— TASK TO COMPLETE —
Rewrite these lines, replacing every "button" with "control" and leaving the rest unchanged.

--- Start MATERIAL ---

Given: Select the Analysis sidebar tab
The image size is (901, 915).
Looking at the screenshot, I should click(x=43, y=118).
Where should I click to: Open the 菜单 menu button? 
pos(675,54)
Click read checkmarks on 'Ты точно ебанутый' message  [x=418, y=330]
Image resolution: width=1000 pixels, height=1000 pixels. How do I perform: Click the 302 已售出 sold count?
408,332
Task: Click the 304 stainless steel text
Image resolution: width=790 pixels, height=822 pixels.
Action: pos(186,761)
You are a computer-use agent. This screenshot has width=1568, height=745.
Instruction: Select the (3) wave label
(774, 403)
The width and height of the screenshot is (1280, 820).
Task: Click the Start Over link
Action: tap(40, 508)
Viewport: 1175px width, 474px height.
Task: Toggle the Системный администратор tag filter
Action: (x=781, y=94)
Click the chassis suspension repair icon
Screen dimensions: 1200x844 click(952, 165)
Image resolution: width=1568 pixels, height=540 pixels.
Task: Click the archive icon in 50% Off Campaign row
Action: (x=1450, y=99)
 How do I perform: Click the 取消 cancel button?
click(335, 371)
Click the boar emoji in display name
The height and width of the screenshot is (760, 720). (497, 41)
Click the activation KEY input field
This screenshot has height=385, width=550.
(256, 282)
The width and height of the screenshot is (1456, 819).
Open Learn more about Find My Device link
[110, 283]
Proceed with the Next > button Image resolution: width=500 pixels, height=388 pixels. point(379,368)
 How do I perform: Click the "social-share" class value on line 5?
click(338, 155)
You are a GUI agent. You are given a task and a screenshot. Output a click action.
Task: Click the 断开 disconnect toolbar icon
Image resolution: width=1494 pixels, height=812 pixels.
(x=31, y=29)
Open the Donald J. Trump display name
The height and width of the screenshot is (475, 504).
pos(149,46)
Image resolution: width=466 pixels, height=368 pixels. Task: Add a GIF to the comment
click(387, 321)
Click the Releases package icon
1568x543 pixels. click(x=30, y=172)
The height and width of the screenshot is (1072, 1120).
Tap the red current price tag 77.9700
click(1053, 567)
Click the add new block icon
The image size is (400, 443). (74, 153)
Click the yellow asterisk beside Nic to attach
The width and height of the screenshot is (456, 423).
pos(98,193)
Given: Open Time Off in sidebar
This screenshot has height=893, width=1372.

--- End MATERIAL ---

— RESULT OF THIS EXERCISE —
Given: Select the Analysis sidebar tab
The image size is (901, 915).
Looking at the screenshot, I should click(x=43, y=118).
Where should I click to: Open the 菜单 menu control? 
pos(675,54)
Click read checkmarks on 'Ты точно ебанутый' message  [x=418, y=330]
Image resolution: width=1000 pixels, height=1000 pixels. How do I perform: Click the 302 已售出 sold count?
408,332
Task: Click the 304 stainless steel text
Image resolution: width=790 pixels, height=822 pixels.
Action: pos(186,761)
You are a computer-use agent. This screenshot has width=1568, height=745.
Instruction: Select the (3) wave label
(774, 403)
The width and height of the screenshot is (1280, 820).
Task: Click the Start Over link
Action: tap(40, 508)
Viewport: 1175px width, 474px height.
Task: Toggle the Системный администратор tag filter
Action: (x=781, y=94)
Click the chassis suspension repair icon
Screen dimensions: 1200x844 click(952, 165)
Image resolution: width=1568 pixels, height=540 pixels.
Task: Click the archive icon in 50% Off Campaign row
Action: (x=1450, y=99)
 How do I perform: Click the 取消 cancel control?
click(335, 371)
Click the boar emoji in display name
The height and width of the screenshot is (760, 720). (497, 41)
Click the activation KEY input field
This screenshot has height=385, width=550.
(256, 282)
The width and height of the screenshot is (1456, 819).
Open Learn more about Find My Device link
[110, 283]
Proceed with the Next > control Image resolution: width=500 pixels, height=388 pixels. point(379,368)
 How do I perform: Click the "social-share" class value on line 5?
click(338, 155)
You are a GUI agent. You are given a task and a screenshot. Output a click action.
Task: Click the 断开 disconnect toolbar icon
Image resolution: width=1494 pixels, height=812 pixels.
(x=31, y=29)
Open the Donald J. Trump display name
The height and width of the screenshot is (475, 504).
pos(149,46)
Image resolution: width=466 pixels, height=368 pixels. Task: Add a GIF to the comment
click(387, 321)
Click the Releases package icon
1568x543 pixels. click(x=30, y=172)
The height and width of the screenshot is (1072, 1120).
Tap the red current price tag 77.9700
click(1053, 567)
Click the add new block icon
The image size is (400, 443). (74, 153)
Click the yellow asterisk beside Nic to attach
The width and height of the screenshot is (456, 423).
pos(98,193)
Given: Open Time Off in sidebar
This screenshot has height=893, width=1372.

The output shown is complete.